– С наступлением темноты большинство наших сразу ложатся спать, а встают с рассветом, – пояснил Зверовод.
– А это что? – я показал на центр Городища, где была земляная площадка вроде той, на краю которой стоял трактир, только раза в три больше. Там торчали какие-то светлые столбы. – Что это вкопано?
– Вы все увидите, – сказал нач-волк. – Сейчас мы отведем вас в дом, где часто селят пришлых. Рядом, в Тереме, как его называют, живет Птаха. Он… – командир повел в воздухе рукой, – можно назвать его нашим старостой.
– А я слышала, у вас управляют старейшины, – заметил Алина. – Несколько людей, не один.
– Это так. Старейшин мы выбираем из уважаемых поселенцев. Но удобно, чтобы был кто-то, кто иногда может быстро принять решение. Сейчас таким человеком является Птаха, к тому же остальных старейшин нет в Городище, они ушли на дальнее камлание.

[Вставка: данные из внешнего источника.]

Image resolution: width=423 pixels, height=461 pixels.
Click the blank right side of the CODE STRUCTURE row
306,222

– Ну, ты как по писаному шпаришь, командир, – восхитился Шутер. – «Таким человеком является», «может быстро принять решение»… Слушай, а возьмешь меня в свой отряд? Я стрелять умею хорошо, повоевать успел… Что молчишь, не хочешь? Ну, еще перетрем насчет этого. Сейчас я вообще-то не о том, я хотел спросить: нам всем с твоим Птахой теперь говорить надо? А не поздно ли? Вон, ночь почти…

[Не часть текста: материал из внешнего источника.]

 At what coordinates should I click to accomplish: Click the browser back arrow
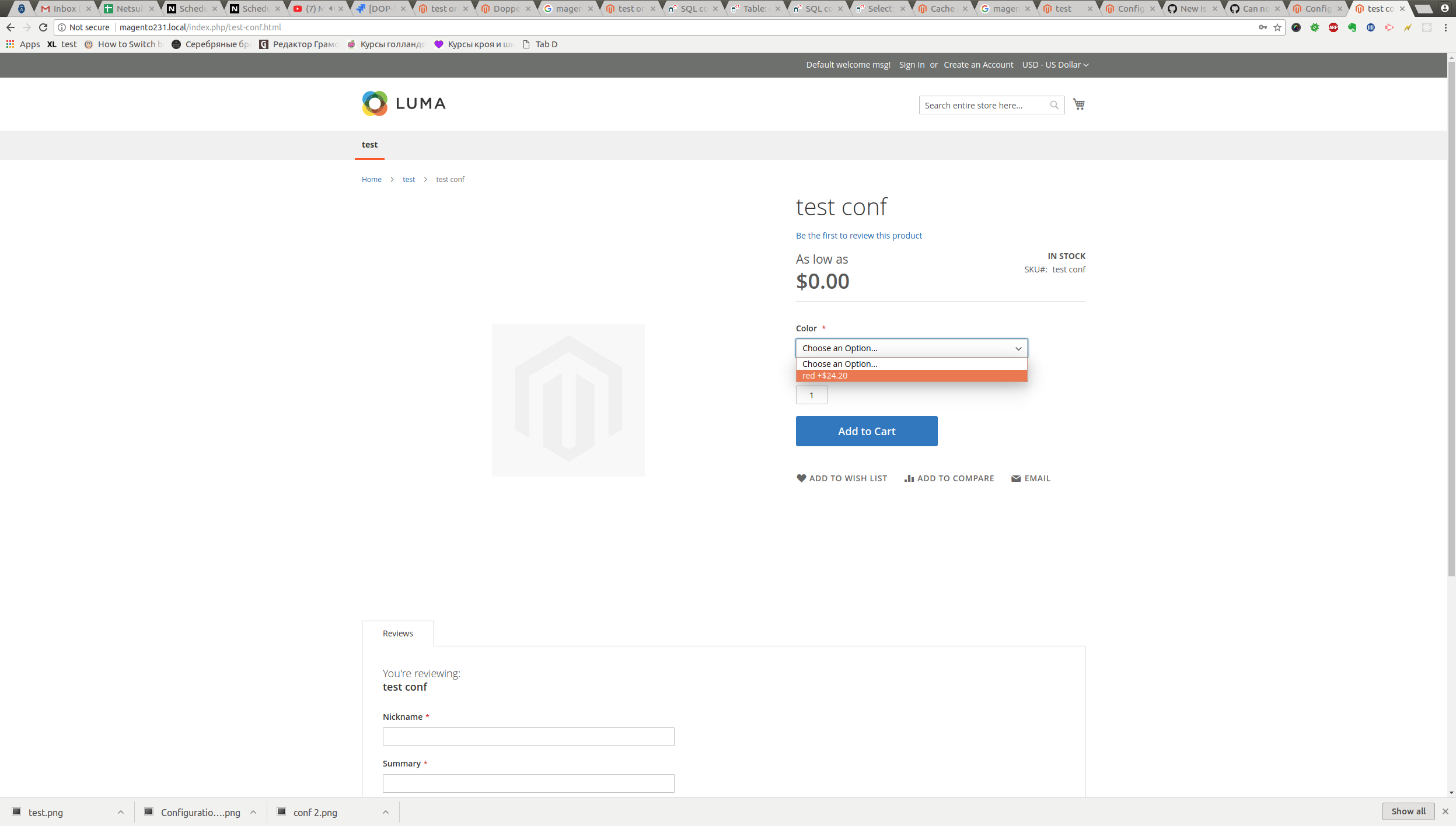[x=11, y=27]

– Вы двое можете лечь спать, к Птахе я отведу только охотника. В конце концов, именно у него возник конфликт с Палачом, и когда тот завтра придет в Городище, эта проблема должна быть обсуждена и решена. Охотник, тебе лучше все рассказать Птахе…

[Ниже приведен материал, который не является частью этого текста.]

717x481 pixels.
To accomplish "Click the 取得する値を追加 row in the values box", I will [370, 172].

– Командир, сколько тебе лет? – перебил я.
Специально сказал это резко, внезапно – чтоб сбить его с мысли, поглядеть на реакцию.
– Я… не помню… – он запнулся, поглядел на меня удивленно. Бойцы на задке телеги подняли головы, и Выдра бросил грозно:
– Что еще за вопросы такие? Ты чего к нему лезешь?! – он привстал, схватившись за «ТОЗ». Малый явно пылал желанием отомстить мне за унижение во дворе трактира, но Зверовод уже пришел в себя, сделал короткий жест, и боец плюхнулся обратно, хотя руку со ствола не убрал.
– Почему ты спросил об этом, охотник? – обратился ко мне нач-волк с обычным своим вежливым спокойствием.
Телега качнулась, когда склон закончился, козлы побежали медленнее. Я пожал плечами:
– Да так, любопытно стало. Значит, мне нужно поговорить с вашим старшим, объяснить ситуацию, что там у нас с Палачом вышло… и тогда он меня от Палача отмажет?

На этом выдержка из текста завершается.